Warren had a few fine moments in Michigan’s spring game, his first live-game action in three years, and he’s a player you may not have heard the last of at Michigan and could see some time on the field during Michigan’s non-conference schedule.
Freshman Alex Orji is a bit raw at the moment as a quarterback but is already a gifted runner who could contribute in that facet to Michigan’s offense right away. Orji had a couple impressive runs in Michigan’s spring game. Then there’s Jayden Denegal, another raw prospect who could develop into a starter. Harbaugh said he may need a year to develop into his 6-foot-4 frame.
- Harbaugh on Orji: “Runs for 1,200 yards — you can watch the tape and say this guy’s a great runner, I mean, tremendous runner. If he had 400 yards, you’d say he’s a really good running quarterback. If he ran for 600, you’d say the same thing — but 1,200 yards, that’s way, way up there for a quarterback. And don’t get the thought in your head that he can’t throw the ball, he throws it really, really well.”
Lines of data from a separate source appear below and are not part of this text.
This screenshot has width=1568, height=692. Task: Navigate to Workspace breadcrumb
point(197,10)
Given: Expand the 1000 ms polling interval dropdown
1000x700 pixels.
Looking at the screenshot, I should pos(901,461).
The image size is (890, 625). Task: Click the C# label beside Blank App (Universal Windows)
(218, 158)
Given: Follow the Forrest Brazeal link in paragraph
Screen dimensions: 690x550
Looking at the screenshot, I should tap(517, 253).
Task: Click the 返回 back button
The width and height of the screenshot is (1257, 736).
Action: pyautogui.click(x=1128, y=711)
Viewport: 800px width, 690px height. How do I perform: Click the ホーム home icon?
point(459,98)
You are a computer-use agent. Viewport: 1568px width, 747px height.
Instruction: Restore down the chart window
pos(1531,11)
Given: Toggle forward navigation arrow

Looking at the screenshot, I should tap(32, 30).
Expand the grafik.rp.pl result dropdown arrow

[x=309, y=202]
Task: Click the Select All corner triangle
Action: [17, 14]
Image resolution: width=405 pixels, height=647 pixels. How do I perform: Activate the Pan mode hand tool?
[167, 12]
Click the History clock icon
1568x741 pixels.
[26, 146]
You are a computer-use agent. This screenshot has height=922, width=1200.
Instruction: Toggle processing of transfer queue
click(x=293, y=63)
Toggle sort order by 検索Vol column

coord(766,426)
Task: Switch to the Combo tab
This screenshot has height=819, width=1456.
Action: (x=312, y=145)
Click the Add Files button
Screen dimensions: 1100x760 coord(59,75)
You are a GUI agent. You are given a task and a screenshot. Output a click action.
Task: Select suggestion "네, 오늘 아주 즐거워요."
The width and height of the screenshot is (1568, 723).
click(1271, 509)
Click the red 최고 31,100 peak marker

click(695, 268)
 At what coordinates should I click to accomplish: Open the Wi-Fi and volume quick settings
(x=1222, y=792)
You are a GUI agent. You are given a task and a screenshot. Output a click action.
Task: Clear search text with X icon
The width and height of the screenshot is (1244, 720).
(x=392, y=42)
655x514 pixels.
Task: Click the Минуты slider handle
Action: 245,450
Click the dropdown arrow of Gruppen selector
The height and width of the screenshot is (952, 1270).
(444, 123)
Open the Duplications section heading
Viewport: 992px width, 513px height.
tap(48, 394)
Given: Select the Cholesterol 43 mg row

- Harbaugh on Denegal: “Great stature as a quarterback. Lean and throws the ball extremely well. Pretty darn athletic. It’s a great, great feeling having two great quarterbacks coming in in the same class. We haven’t had that here for a very long time, and it’s gonna be fun to watch, put the balls out there. And each have a great skill-set at how they get the job done and win for their team. It bodes really well for us.”